What does it mean to be a key person to the practice success? First, look to your job description and make sure you are doing the complete list of duties to the satisfaction of your employer. For instance:

  • When was the last time you called inactive accounts to get them back in for a professional cleaning and exam?
  • What is the treatment acceptance rate compared to the treatment presented?
  • Are you enthusiastically recommending diagnosed treatment and motivating patients to make appointments or are you telling patients to just call when they are ready?
  • Are you taking the extra time to educate patients on the value and benefit of recommended dental procedures or are you telling them to just read over a brochure and call back if they have questions?
  • Are there any unpaid dental claims past 31 days on the insurance report that you haven’t researched and responded to?
  • Is the 90 days past due on the Accounts Receivable report less than 12%? If it is higher, are you making collection calls and getting payment commitments?
  • Are you collecting the co-pays and deductibles at the time of service every day to result in a 45% over-the-counter collection rate (for practices that accept assignment of benefits)?
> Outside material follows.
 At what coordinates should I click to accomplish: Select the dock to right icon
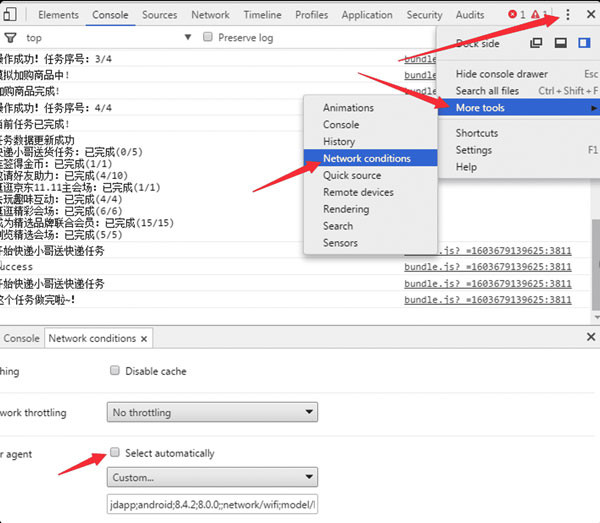click(x=586, y=43)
Unpaid claims and overdue monies represent practice revenue not collected and possibly the difference between a layoff and a retained position for you.
  • Are you making at least 5 calls a day to unscheduled recall? Results of this practice have shown a 20 to 30% increase in patient retention. Even in the worst of times, people need professional teeth cleanings and exams, basic restorative, endodontic and oral surgery, and periodontics to stay healthy. Cosmetic bleaching and purely elective restorations can wait but don’t stop suggesting to those who may benefit.

Second, consider going beyond your job description and getting the team involved in an internal/external marketing campaign to improve patient satisfaction. These are some things you can do:

  • Start a patient survey to get feedback from your patients.
  • Visit local businesses and leave cards and “dental care” packets for employees.
  • Offer economic incentives to people who work in your building or in the neighboring businesses, such as a special package of services, and then make sure to give them the best customer service they have ever had in a dental office.
  • Start a patient “Birthday Club” and send cards signed by the team.
  • Treat every patient like a VIP every day. Say, “We appreciate you and always look forward to seeing you.”
  • Ask your patients for referrals to their friends and family. They may think you are too busy or not seeing new patients.

We have experienced downturns in our economy in the past. The best way to counter the negativity is to remain positive and take action that will benefit all. For help turning the negative to the positive, consider ensuring that your business systems are operating at peak efficiency and enroll in one of McKenzie Management’s Advanced Training Programs. When you know that you have the tools to measure your practice growth and performance and have been taught what to do in slow times, it can be a source of comfort and confidence that you are doing all you can do to protect the practice and your job.